___ GIVEN ENTRIES

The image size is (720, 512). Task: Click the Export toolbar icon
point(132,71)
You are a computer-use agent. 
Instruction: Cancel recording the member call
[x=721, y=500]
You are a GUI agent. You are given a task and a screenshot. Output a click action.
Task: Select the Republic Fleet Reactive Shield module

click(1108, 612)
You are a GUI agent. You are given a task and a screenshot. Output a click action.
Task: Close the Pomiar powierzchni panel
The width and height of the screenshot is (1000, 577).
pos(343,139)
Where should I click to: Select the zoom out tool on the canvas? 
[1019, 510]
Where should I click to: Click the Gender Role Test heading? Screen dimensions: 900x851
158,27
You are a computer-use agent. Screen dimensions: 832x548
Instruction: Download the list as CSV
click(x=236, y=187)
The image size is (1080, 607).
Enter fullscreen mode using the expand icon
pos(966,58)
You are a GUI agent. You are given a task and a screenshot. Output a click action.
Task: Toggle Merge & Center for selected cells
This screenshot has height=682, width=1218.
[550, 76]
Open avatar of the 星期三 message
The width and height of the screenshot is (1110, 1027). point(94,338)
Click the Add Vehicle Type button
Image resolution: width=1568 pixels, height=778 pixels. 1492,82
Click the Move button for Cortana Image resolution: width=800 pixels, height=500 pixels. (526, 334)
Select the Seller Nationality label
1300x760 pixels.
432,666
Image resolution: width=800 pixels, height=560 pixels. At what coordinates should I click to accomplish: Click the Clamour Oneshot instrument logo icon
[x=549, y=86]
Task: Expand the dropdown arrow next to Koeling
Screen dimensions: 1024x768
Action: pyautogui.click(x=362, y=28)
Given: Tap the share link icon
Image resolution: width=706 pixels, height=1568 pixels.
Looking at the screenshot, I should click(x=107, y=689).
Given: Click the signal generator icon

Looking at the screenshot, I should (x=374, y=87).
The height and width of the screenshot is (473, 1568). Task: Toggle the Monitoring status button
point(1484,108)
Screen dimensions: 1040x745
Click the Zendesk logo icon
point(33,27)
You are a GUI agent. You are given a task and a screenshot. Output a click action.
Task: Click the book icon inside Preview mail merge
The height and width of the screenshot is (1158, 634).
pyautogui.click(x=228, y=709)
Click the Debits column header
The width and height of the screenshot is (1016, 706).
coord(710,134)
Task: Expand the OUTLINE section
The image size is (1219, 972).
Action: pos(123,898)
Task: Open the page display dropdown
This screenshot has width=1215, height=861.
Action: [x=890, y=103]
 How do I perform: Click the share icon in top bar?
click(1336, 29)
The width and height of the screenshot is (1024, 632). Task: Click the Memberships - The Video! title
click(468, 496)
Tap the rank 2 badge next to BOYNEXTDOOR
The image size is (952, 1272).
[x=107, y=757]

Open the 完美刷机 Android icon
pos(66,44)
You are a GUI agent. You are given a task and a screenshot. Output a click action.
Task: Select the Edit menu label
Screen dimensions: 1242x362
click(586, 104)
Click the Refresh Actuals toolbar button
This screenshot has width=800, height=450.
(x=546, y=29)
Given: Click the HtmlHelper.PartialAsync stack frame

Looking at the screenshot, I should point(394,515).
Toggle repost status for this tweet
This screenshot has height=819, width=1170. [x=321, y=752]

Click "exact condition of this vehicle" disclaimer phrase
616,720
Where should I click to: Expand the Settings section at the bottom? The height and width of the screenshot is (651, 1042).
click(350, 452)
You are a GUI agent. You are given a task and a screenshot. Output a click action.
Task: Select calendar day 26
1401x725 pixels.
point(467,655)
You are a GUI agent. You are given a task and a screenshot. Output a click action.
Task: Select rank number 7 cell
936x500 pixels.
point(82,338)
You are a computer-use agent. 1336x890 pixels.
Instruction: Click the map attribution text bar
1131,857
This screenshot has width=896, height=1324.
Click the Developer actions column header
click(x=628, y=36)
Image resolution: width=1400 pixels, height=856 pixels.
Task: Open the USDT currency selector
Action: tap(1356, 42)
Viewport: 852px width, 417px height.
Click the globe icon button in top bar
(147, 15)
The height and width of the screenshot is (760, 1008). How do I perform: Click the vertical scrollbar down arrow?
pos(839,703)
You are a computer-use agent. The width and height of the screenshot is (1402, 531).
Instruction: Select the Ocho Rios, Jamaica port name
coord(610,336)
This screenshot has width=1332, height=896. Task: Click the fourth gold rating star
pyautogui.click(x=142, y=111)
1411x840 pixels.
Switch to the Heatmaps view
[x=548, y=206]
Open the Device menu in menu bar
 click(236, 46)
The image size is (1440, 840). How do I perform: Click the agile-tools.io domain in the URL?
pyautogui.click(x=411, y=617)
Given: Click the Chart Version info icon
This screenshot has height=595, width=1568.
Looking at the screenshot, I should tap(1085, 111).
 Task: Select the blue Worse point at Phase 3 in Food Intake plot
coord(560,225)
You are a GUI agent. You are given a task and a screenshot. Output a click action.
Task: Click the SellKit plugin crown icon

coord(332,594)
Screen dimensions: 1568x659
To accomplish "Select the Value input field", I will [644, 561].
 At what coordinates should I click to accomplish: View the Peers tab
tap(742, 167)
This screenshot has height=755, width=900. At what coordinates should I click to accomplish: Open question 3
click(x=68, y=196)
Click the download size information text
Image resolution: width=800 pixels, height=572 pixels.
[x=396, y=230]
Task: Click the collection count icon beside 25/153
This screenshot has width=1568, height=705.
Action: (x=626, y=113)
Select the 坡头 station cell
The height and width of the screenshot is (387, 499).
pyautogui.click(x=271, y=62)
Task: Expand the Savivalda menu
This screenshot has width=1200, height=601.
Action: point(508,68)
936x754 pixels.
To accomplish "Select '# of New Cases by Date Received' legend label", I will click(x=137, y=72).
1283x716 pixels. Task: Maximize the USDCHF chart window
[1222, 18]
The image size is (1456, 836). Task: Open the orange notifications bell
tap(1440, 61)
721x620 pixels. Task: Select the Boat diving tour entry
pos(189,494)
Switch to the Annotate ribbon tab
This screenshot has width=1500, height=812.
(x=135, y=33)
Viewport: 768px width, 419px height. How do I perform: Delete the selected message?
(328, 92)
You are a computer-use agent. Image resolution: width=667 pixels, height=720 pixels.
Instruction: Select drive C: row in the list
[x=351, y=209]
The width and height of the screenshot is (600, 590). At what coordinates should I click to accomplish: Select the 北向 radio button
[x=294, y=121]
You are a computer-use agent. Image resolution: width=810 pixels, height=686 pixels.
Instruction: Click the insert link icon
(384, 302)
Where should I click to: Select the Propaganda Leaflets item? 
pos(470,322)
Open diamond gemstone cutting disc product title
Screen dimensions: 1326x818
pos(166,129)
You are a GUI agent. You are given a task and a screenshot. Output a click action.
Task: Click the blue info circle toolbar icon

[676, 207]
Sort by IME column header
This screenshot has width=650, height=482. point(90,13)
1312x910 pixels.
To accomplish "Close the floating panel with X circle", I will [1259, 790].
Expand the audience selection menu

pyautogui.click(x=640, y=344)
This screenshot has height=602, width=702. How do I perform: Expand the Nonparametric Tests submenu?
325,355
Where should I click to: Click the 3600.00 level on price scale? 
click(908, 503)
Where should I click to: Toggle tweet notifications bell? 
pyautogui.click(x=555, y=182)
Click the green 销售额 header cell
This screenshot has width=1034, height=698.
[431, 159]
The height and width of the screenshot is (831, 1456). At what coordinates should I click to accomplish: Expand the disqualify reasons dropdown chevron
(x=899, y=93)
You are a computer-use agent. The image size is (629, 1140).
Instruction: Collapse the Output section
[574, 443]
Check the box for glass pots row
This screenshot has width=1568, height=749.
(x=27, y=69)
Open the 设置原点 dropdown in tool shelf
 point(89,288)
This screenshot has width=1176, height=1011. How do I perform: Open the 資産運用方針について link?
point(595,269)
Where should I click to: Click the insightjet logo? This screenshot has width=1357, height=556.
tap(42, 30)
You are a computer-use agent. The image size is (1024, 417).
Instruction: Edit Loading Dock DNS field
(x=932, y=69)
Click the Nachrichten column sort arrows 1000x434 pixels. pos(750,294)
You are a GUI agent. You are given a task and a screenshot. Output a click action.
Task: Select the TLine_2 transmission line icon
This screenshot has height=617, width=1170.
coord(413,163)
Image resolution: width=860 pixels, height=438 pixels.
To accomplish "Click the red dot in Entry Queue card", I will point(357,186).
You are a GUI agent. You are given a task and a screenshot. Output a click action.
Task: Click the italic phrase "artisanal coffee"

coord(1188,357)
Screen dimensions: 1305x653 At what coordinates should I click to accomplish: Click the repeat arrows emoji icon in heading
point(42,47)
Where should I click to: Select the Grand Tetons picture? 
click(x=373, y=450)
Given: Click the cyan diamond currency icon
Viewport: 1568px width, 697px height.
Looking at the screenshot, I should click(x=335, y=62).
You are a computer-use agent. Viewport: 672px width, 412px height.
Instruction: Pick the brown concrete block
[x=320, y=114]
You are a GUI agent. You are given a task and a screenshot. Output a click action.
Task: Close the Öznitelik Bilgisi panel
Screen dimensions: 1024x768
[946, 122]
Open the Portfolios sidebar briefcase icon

______

Using the data above, work out how many lines include the word "next" and give only that number.

ANSWER BOX: 2